Figure 1. Transistor modes in inverters.
We can see that for nmos gate voltage is higher than Vth and source being at VSS, the Vgs for nmos is greater than Vth and inversion channel is formed at gate to source junction. How about gate to drain junction. Again it will depend on what the initial voltage is at node ‘out’. If node ‘out’ voltage is such that Vgd is higher than Vth, the inversion channel extends to gate to drain junction for nmos and nmos is in linear region. But if node at ‘out’ is equal or greater than input/gate voltage for nmos the Vgd is going to be less than Vth or in other words Vds is going to be greater than Vgs – Vth and the gate to drain junction is going to be in cut-off, with pinched off channel and hence nmos in saturation.
When input is rising for an inverter, most likely the node ‘out’ is going to close to VDD to begin with and node ‘out’ will be discharged through nmos, hence to begin with the nmos is going to be in saturation and then it’ll flip to linear region as discharge of ‘out’ continues.

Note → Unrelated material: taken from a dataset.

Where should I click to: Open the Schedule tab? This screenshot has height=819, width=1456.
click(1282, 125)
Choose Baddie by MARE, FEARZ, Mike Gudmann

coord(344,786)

Lets look at the pmos now. Given that Vin is less than VDD – Vth, pmos gate to source junction has inversion channel formed. Again gate to drain for pmos will depend and if node ‘out’ is close to VDD, the gate to drain junction will also have inversion channel formed, which means pmos is going to start out in active region (assuming ‘out’ to be at VDD to begin with) and very soon ‘out’ will match with Vin and fall below Vin, which means gate to drain junction will be cut-off and pmos will flip to saturation.
Keep in mind well that nmos being in active or saturation all along is the reason, current will continue to fall through the nmos and node ‘out’ will discharge. But we also noticed that pmos is also conducting all along, which mean there could be current contention at node ‘out’ and depending upon which one is the stronger source and sink of current, will decide how fast node ‘out’ discharges.
Another thing to notice is that for this range of input voltage Vin, both transistors are on. When pmos or nmos is on, it provides very low resistive path. We have a very low resistive path from VDD to VSS !! What does it mean ? It means a large current would from from VDD to VSS, which is also called crowbar current or rush-through current. Such current could be very damaging to circuit and causes excessive power dissipation.
This is the reason, we want inverter to be in this range for least amount of time possible. Given the finite rise time of input signals it is inevitable to avoid this region, but one should take care to minimize this region. What can you do to minimize the time inverter stays in the region where input voltage of inverter is within the range Vth to VDD – Vth ??
-SR